It almost went unnoticed. Just a little something in the report of the Scientific Council of the Academies of European Sciences (EASAC), on the evaluation of extreme weather events since the 1980s. To be more precise, it was an absence: that of French Academy of Sciences in the list of signatories of the report. Published on March 21, 2018, the document had the endorsement of all the academies of sciences of the European Union, except that of France … which is added the next day. The reflection of a simple oversight or a deeper disagreement on the subject?
The document updates a previous report, made in 2013, on natural disasters. Floods, droughts and other extreme events more than doubled on average between 1980 and 2016 and increased in intensity. The authors invite political decision-makers to commit "urgently" "additional actions" for "adaptation to climate change" so it seems astonishing that French Academy of Sciences did not sign either the 2013 or the 2018 report when it was published.
"It is important that all the academies of European science agree on the effects of climate change. to the action of man "
Five years ago, the institution abstained for the vote on the signature of the report of EASAC. "Their conclusions were not sufficiently substantiated" says Catherine Bréchignac, perpetual secretary at the Académie des sciences françaises. She invited Jean-Claude André, a member of the Academy's Environment Committee, to go into great detail. "I found that he was suffering from embarrassing limitations ," he says. The main one was that it was essentially based on data from a reinsurance company. " The authors estimated the severity of disasters from the cost of their insurance coverage. "Intensification of disasters can not be inferred from the increase in these costs. Insured property has increased in value, so there is an increase in the cost of insurance coverage ".
The increase in the intensity of disasters thus included a calculation bias due to inflation. This calculation bias was not taken into account in 2013. It is five years later.

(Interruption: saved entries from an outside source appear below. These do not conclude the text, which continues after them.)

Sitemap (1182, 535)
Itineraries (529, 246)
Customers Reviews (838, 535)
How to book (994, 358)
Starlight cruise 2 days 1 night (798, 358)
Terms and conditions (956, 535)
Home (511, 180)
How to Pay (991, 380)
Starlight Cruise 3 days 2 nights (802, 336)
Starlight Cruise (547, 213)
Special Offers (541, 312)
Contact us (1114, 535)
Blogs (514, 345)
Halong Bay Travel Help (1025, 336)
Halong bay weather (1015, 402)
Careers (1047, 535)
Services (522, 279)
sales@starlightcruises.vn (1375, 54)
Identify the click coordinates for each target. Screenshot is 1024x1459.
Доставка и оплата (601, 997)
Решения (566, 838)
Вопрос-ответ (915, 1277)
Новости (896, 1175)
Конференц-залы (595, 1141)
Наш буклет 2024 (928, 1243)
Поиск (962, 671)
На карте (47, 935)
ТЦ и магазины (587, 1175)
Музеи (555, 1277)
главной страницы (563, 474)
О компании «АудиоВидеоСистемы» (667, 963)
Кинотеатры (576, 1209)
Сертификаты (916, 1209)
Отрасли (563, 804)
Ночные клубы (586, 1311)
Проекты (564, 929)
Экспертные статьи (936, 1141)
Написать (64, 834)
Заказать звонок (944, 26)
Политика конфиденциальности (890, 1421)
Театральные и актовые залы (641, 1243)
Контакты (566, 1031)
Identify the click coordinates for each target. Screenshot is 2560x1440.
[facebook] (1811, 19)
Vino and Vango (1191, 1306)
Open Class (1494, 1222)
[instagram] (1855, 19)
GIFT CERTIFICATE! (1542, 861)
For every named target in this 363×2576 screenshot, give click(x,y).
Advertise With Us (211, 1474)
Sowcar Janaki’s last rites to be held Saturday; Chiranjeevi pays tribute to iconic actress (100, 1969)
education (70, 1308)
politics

EASAC updated the data and carried out "evaluation of past events according to current economic standards" . After reading the document, the French Academy of Sciences asked to become a co-signer. "The Committee on the Environment asked me to call the president of EASAC to inform him that we agreed with the 2018 report", declares Catherine Bréchignac. A non-unanimous choice since Mr. André judges the new version of the report "not completely striking, but it goes in the right direction" . "The IPCC report [Groupe d’experts intergouvernemental sur l’évolution du climat] is much more comprehensive and opens up on several angles of approach. The result is much stronger scientifically than a document that only reflects the knowledge or expertise of a limited group. " On the side of EASAC, we do not wish to make " no comment ". A source close to the record, however, states that "even if there was a simple misunderstanding, it is important that all academies of European science agree on the effects of climate change to the action of man. " It remains to be seen if they will be in the next few years when the report is updated again.